_Extrait de page_
Mais il n'en est rien: l'un d'entre eux, Matis, nous confirme avoir effectivement remarqué qu'une de ses vidéos avait, sans raison apparente, reçu un nombre de mentions "j'aime" plus élevé que d'habitude et dans un court laps de temps. Il assure néanmoins n'en être absolument pas responsable.

En réalité, ces "like" n'ont pas pour objectif de bénéficier aux détenteurs des comptes TikTok. Il s'agit de tâches extrêmement simples à réaliser dans le but de servir d'appât: celui qui s'y soumet pense réaliser une action anodine, permettant un gain, certes minime, mais versé sans manipulation compliquée ni risquée a priori.

Faux profils sur Telegram

Le problème est l'engrenage dans lequel on peut ensuite rapidement tomber. Après avoir versé la première commission de 10 euros, notre interlocuteur nous demande de rejoindre la messagerie Telegram (très utilisée par les escrocs car difficilement traçable). Nous nous retrouvons dans un groupe de 3500 membres.

Groupe Telegram dans le cadre de l'arnaque à la tâche
Groupe Telegram dans le cadre de l'arnaque à la tâche © Charlotte Méritan/RMC Conso

Parmi eux, probablement beaucoup de faux profils qui, au fil des messages, confirment avoir réalisé les tâches demandées et remercient l'entreprise pour leur "avoir versé leur salaire". Une façon de créer une dynamique de groupe et mettre les victimes en confiance (impossible de savoir à combien s'élève le nombre de vraies victimes dans le groupe Telegram).

_Données fournies_
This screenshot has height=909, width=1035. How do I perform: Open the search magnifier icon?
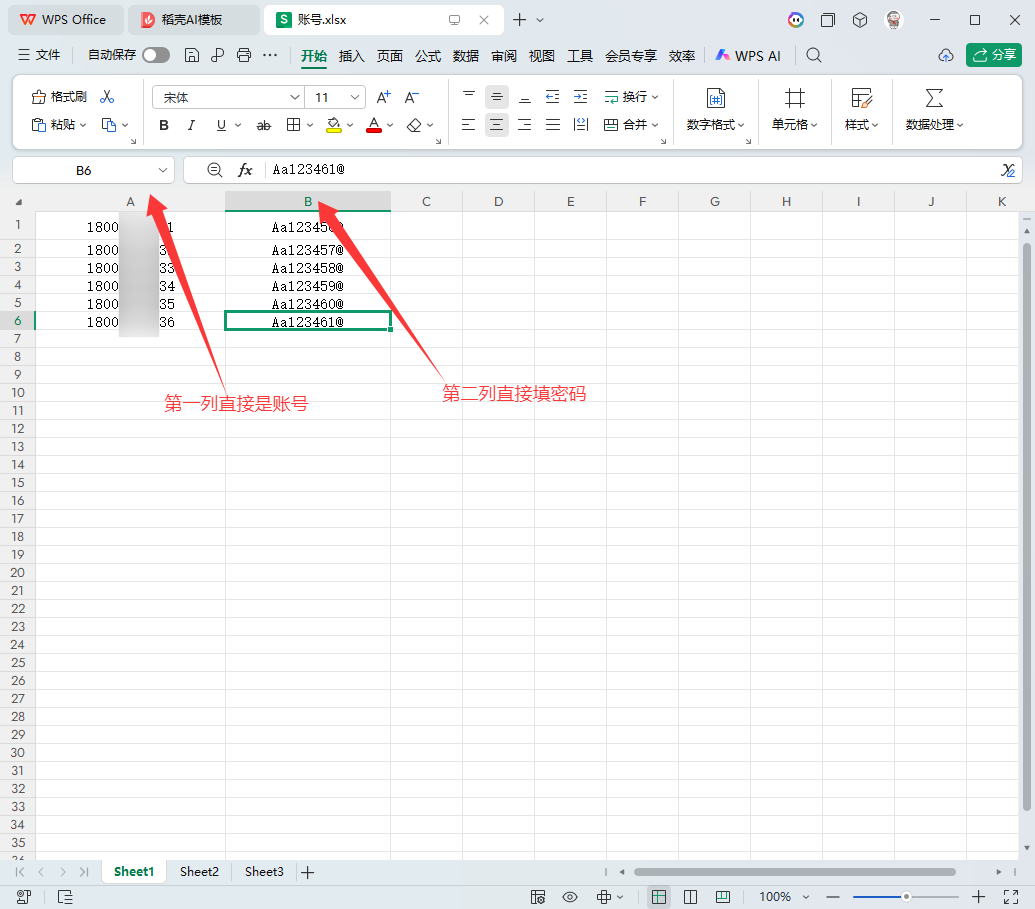pos(814,55)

_Consignes de l'exercice_
1. Relevez tous les noms propres présents dans l'extrait sur l'arnaque à la tâche.
2. Dans l'extrait sur l'arnaque à la tâche, combien de membres compte le groupe Telegram rejoint ?
3. Poursuivez l'extrait sur l'arnaque à la tâche après sa dernière phrase.
Les données n'interviennent pas dans cet exercice.

_Corrigé de l'exercice_
1. Matis, TikTok, Telegram, Charlotte Méritan, RMC Conso

2. Le groupe compte 3500 membres.

3.
Les missions s'enchaînent: chaque heure, une nouvelle vidéo TikTok à liker. Les commissions s'amenuisent au fil des tâches. De 10 euros, elles passent à deux euros. Mais patience: on nous assure que très bientôt, nous aurons l'occasion de gagner bien plus d'argent.

Au bout de quelques jours, on nous demande de nous inscrire sur une plateforme de cryptomonnaies. Le site, rédigé dans un mauvais français, montre chiffres et graphiques incompréhensibles. Un œil averti remarquerait rapidement qu'il s'agit d'un faux. Mais un néophyte peut n'y voir que du feu.

Fausse plateforme de cryptomonnaies
Fausse plateforme de cryptomonnaies © Charlotte Méritan/RMC Conso

Victor Baissait, expert en informatique et en intelligence artificielle qui a travaillé sur l'arnaque à la tâche, le confirme à RMC Conso:

"Tout est faux. Les sites de cryptomonnaies sont bidons mais servent à mettre en confiance. Les comptes sur Telegram aussi, les photos de profil ont été générées par des intelligences artificielles pour donner l'illusion que beaucoup de gens participent. On a remonté la trace de ces faux profils et faux sites en Asie du Sud-Est et aux Émirats arabes unis."

Prétendus investissements en cryptomonnaies

Le site de cryptomonnaies est censé nous servir à investir nos gains. Mais rapidement la tâche se complique: il faut verser une "caution" de 39 euros dans l'espoir d'en recevoir 49 en retour.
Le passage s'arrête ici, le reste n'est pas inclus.